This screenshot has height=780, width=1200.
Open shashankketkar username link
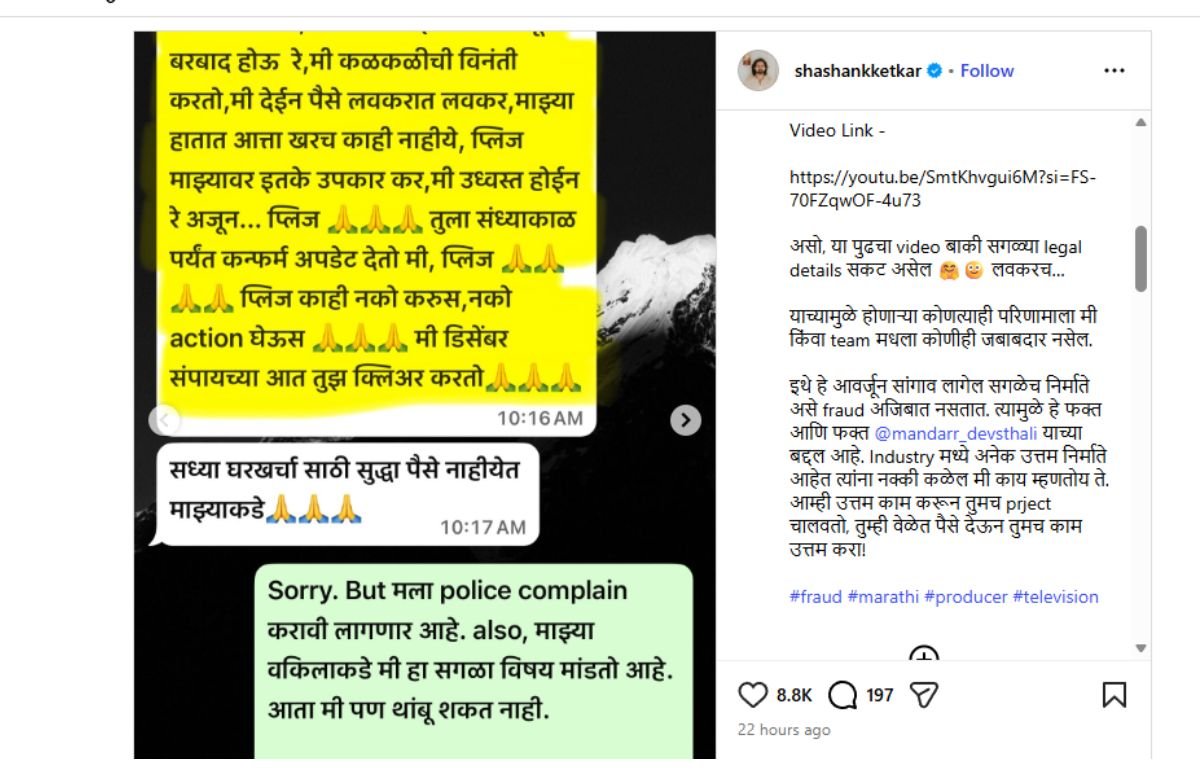[858, 71]
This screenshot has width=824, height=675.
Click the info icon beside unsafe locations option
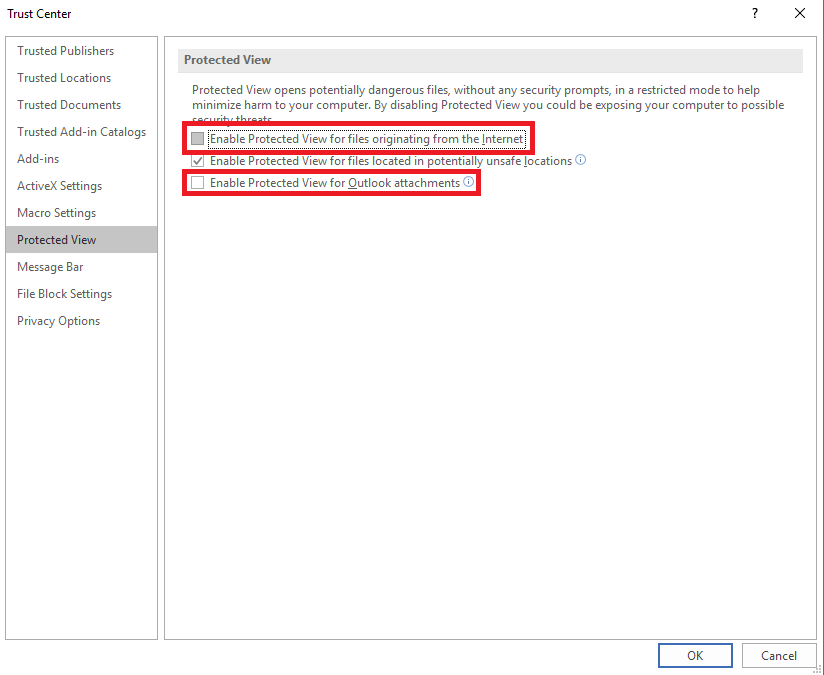[x=581, y=160]
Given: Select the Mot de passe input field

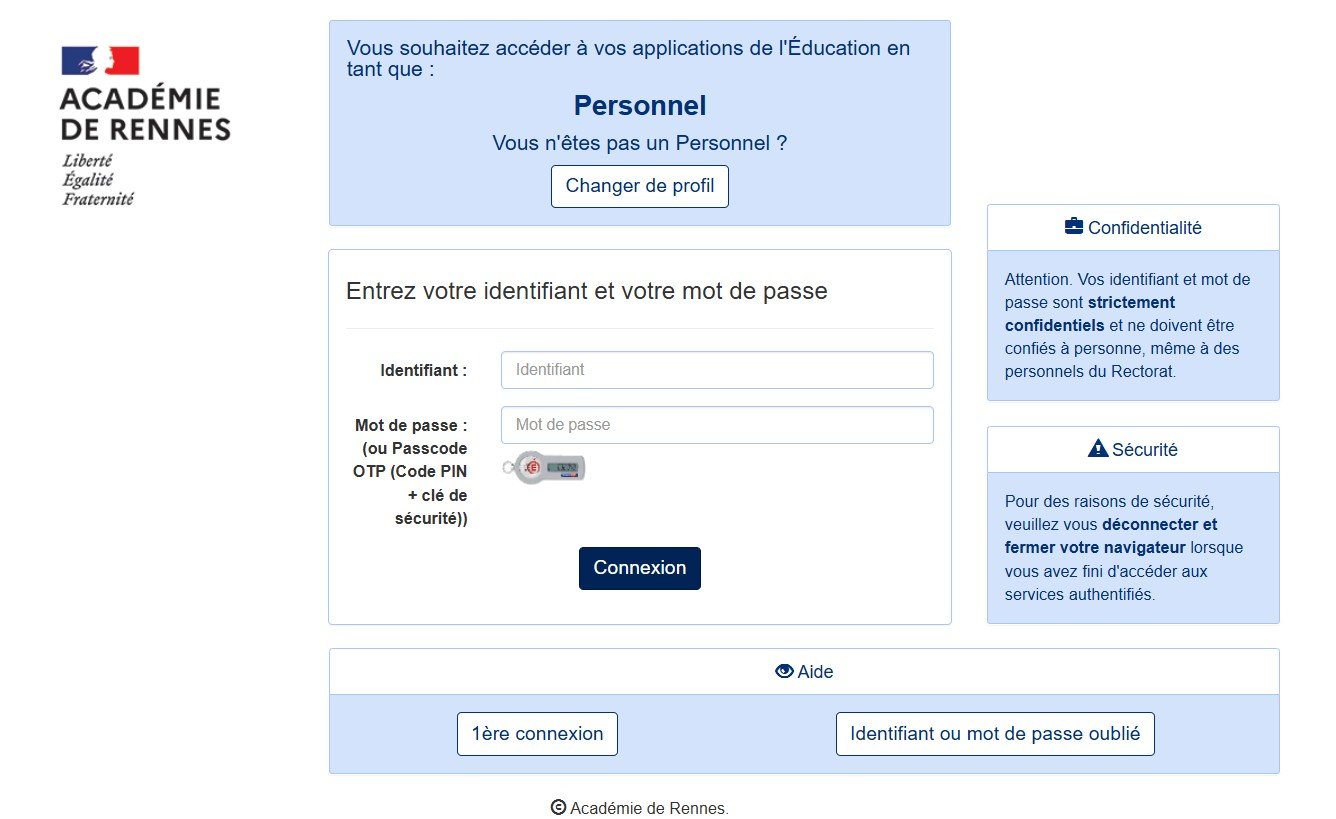Looking at the screenshot, I should (x=716, y=424).
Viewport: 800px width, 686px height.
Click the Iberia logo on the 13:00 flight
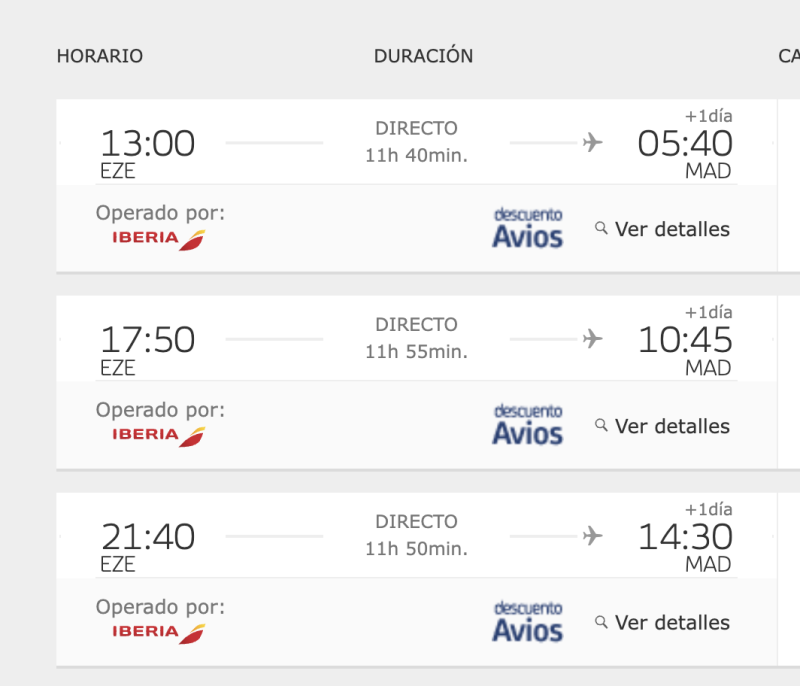pyautogui.click(x=158, y=239)
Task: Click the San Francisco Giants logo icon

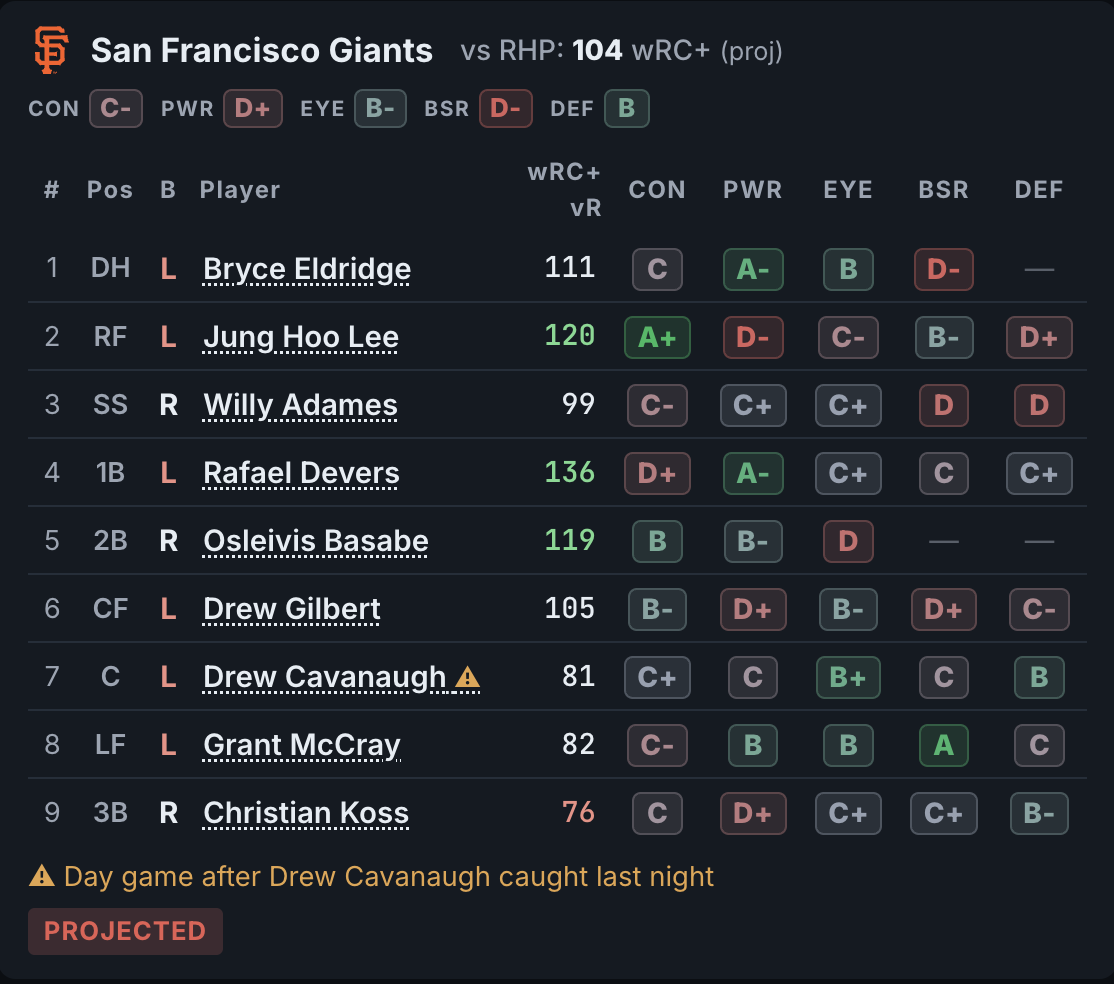Action: (51, 50)
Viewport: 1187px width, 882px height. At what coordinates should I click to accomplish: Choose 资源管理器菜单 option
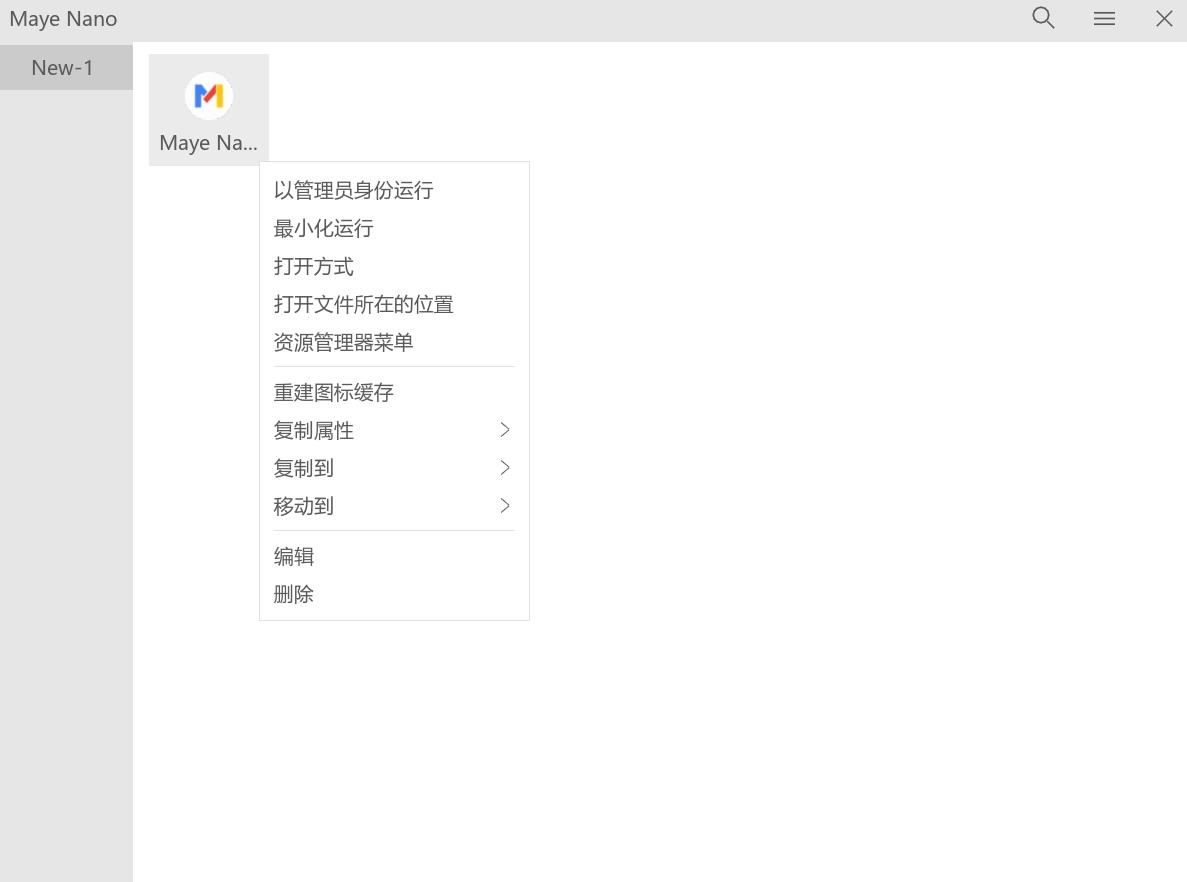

______________________________

● Requirement: Out of the records above, pick each line that contains the string "height".

● Answer to the problem:
This screenshot has height=780, width=1200.
This screenshot has width=824, height=675.
Viewport: 800px width, 686px height.
Viewport: 1187px width, 882px height. At what coordinates should I click to accomplish: Choose 资源管理器菜单 option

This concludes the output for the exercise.